One way you can reduce the Lionfish impact is by eating them and, delightfully, they are a very tasty fish.  A little knowledge and caution is needed but hunting Lionfish is an excellent introduction to spearfishing. The flesh is not poisonous or venomous but they do have eighteen venomous spines.  A Lionfish sting is described as being twenty times worse than a bee sting and should you be careless and get a sting the treatment is to remove any obvious foreign material, including any spines, and apply heat to manage pain.

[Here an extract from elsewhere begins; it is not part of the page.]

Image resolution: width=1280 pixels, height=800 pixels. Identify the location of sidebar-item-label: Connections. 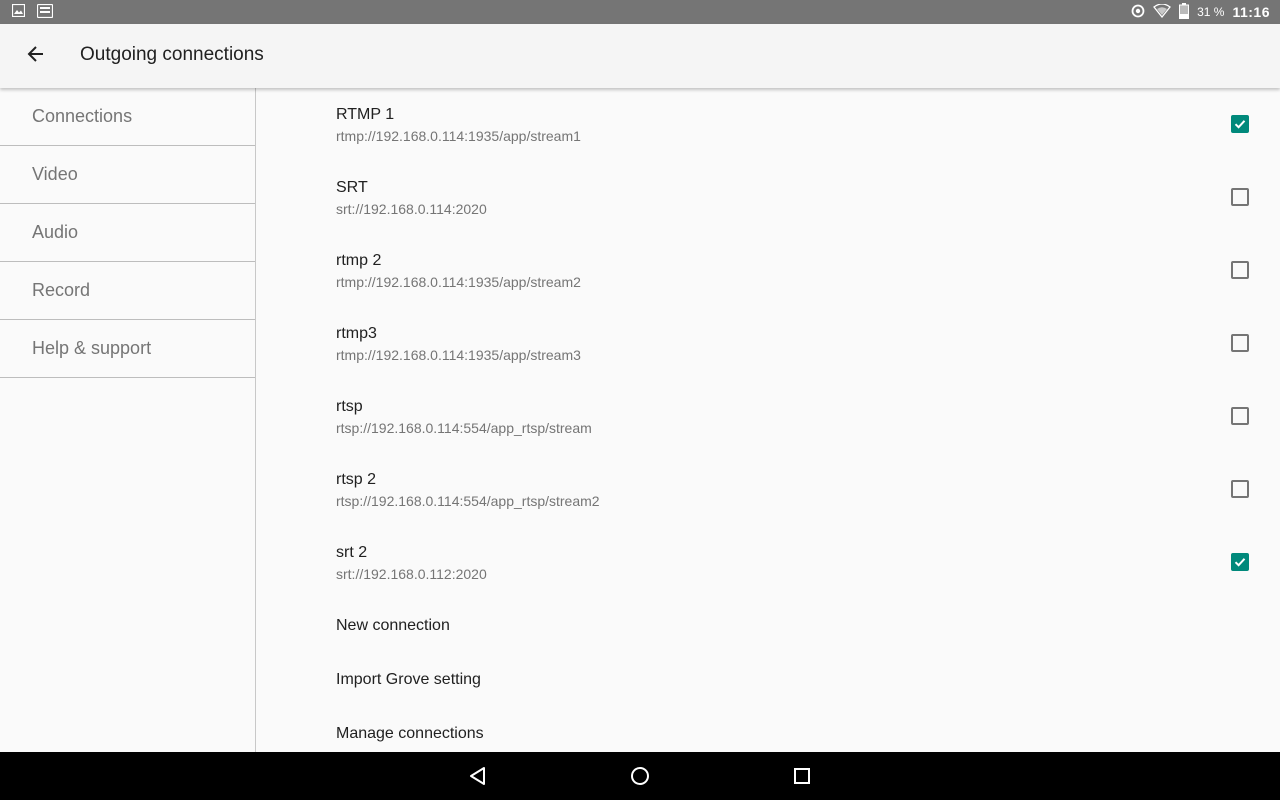
(82, 116).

Lionfish are usually hunted with a short (3’ - 5’) polespear fitted with a three or five pronged tip.  A polespear is simply a spear with a bungee loop fixed to the rear end that you loop over your thumb.  Draw the polespear back against the bungee and grasp it with the same hand.  Point it at your target, release your grip, and it will shoot forward.  With a short polespear you will need to be within a foot or so of your target but, having no natural enemies and armed with their venomous spines, Lionfish are known to be “sitting ducks”, allowing your to approach closely.  I aim for the head to preserve as much of the meat as possible but they are not a large fish so as a beginner shoot for the center body.

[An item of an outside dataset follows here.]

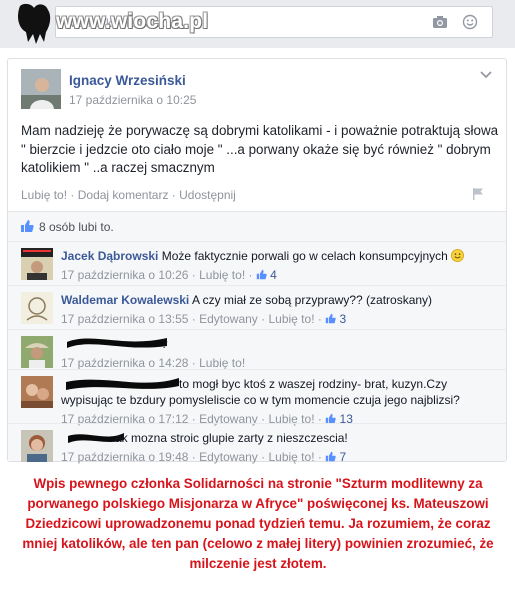  What do you see at coordinates (344, 457) in the screenshot?
I see `comment-like-count: 7` at bounding box center [344, 457].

Great!  You just speared a Lionfish!  Now what?  Be careful of the spines and don’t wave that thing in your dive-buddy’s face.  I generally spear Lionfish one at a time and drop them off in a bucket in my dinghy, but some people swim with a “Zookeeper”, a special container that will help you safely handle multiple Lionfish.  Once you get them back to your boat grab a glove and a pair of scissors.  I don’t try to remember which of the spines are the venomous eighteen.  Rather, I carefully cut off all the fins close to the body.  Once you have disposed of the fins Lionfish are perfectly safe to handle and you can clean them like other fish.  They have tiny scales that rub right off so leave the skin on.  Smaller fish are better cooked whole; just gut them and remove either the gills or head.  Grilled, fried or baked with a little creole sauce they make a great meal!